Dr. Thomas H. Painter and Dr. Son V. Nghiem, Researchers of JIFRESSE, have been elected as 2019 AGU Fellows for their scientific eminence in the Earth and space sciences. Only 0.1% of AGU membership receives this recognition in any given year.
Dr. Thomas H. Painter is a Principal Scientist and Scientist V at the Jet Propulsion Laboratory/California Institute of Technology and a Researcher at JIFRESSE, UCLA. His research centers on snow hydrology and more specifically the remote sensing of snow. He is internationally recognized for his sustained contributions to the understanding of the cryosphere. Dr. Painter has pioneered our understanding of the impacts of dust emission from land use change on snow and ice cover in mountain systems and the hydrologic response and impacts of black carbon on regional glaciation in the Anthropocene. He has also developed cutting edge remote sensing and field models for snow properties from multispectral to imaging spectrometer sensors, scanning lidar systems, and radar systems. Dr. Painter has served on a number of national and international panels and is a Past-President of the Cryosphere Focus Group of the American Geophysical Union. In 2018, he was awarded the NASA Exceptional Technology Achievement Medal and the Bureau of Reclamation’s John W. Keys III Award.
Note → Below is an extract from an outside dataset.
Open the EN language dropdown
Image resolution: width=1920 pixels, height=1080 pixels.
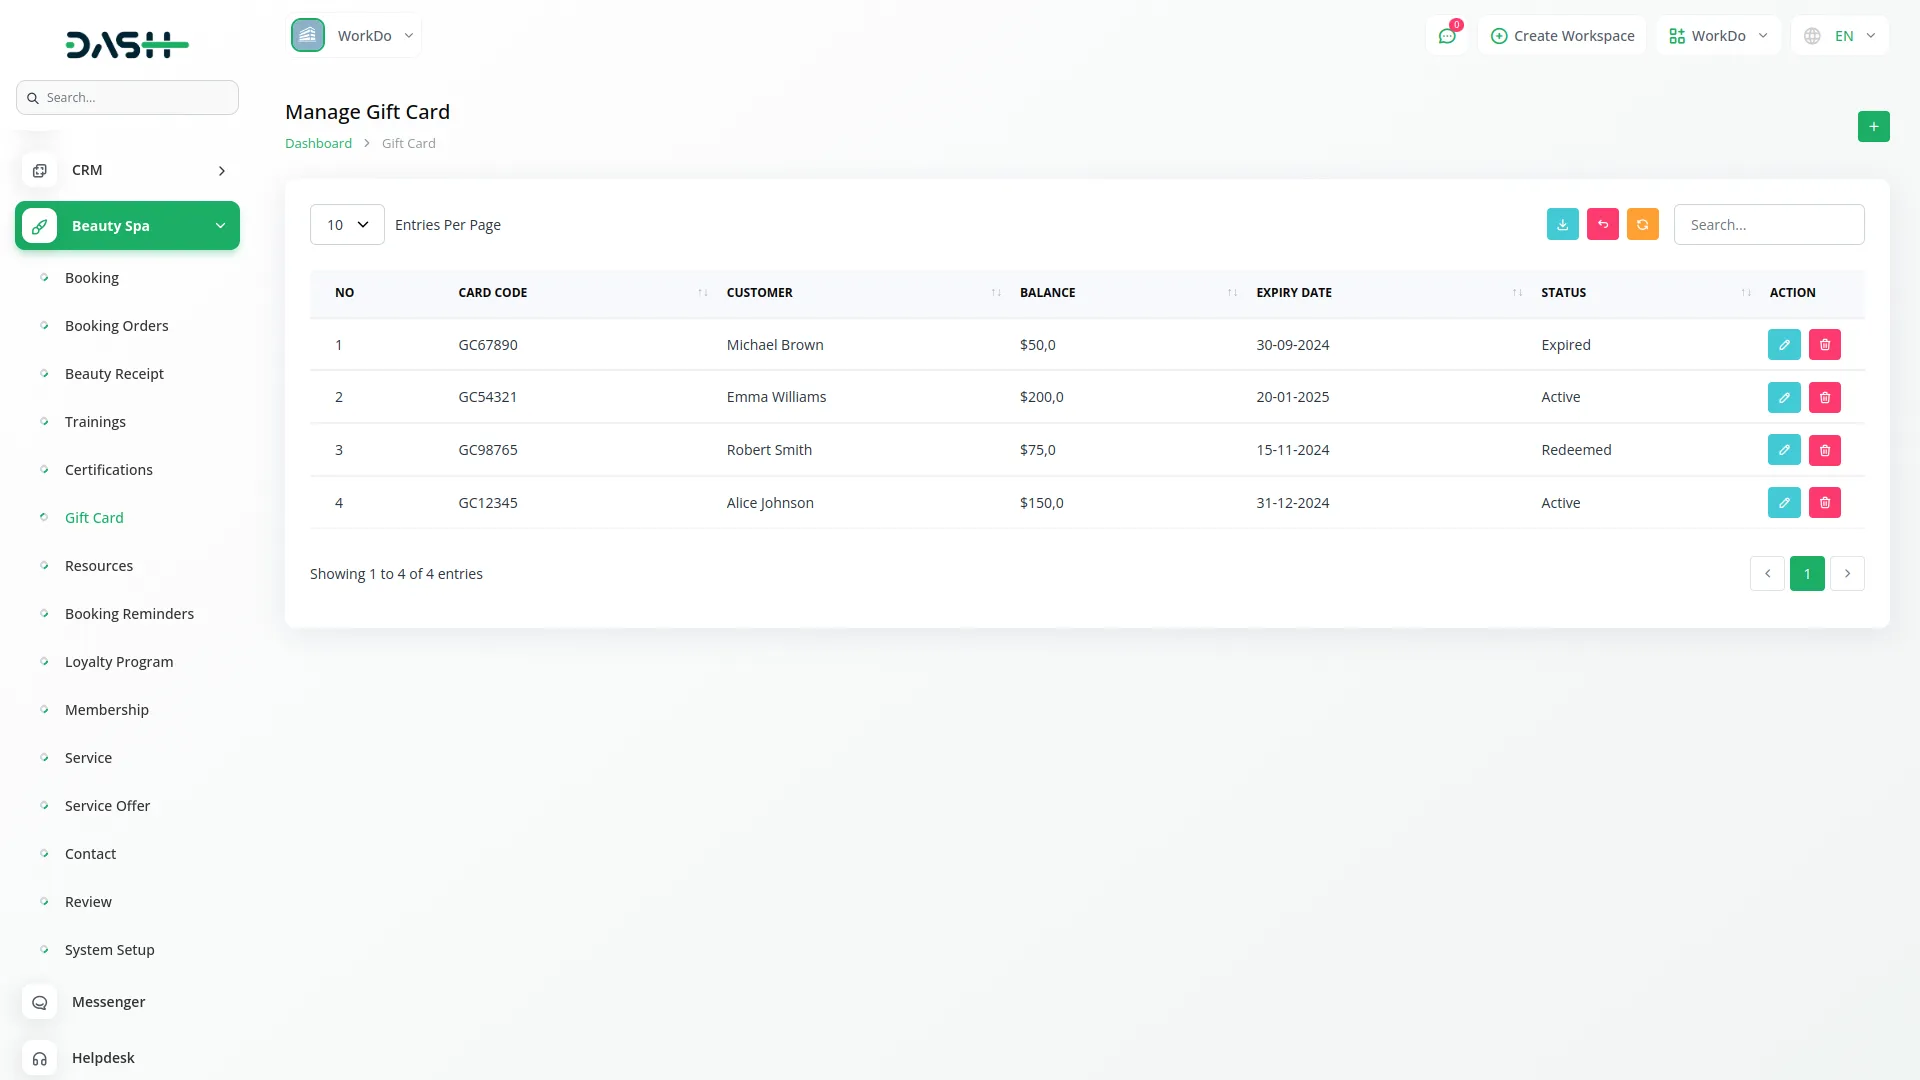(1841, 36)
Dr. Nghiem is a Senior Research Scientist, the Science Applications Development Lead of the Radar Science and Engineering Section, and the JPL Hydrology Discipline Program Manager of the Hydrology Office in the Earth Science and Technology Directorate. He is also affiliated with JIFRESSE, UCLA. His research encompasses active and passive remote sensing, development of advanced satellite radars and radiometers, electromagnetic scattering and emission modeling, and earth sciences and applications from the tropics to polar regions. He received the 1999 Lew Allen Award for Excellence in recognition of his pioneering research in the areas of polarimetric scatterometry for Earth science remote sensing and contributions to future advanced satellite instrument concepts, the 2006 NASA Exceptional Achievement Medal for developing scientific applications of scatterometry in land, ice, and snow processes, the 2008 NASA Exceptional Scientific Achievement Medal for his contributions to understanding the melt state of Greenland and Antarctica ice sheets, its significance in Earth science missions, and its implications in climate change, the 2010 NASA Exceptional Technology Achievement Medal for his contributions in developing a new technology using NASA satellite scatterometer data to measure high-resolution global wind for off-shore wind energy development, and the 2013 Edward Stones Award for outstanding research publication on the extreme melt across the Greenland ice sheet in summer 2012.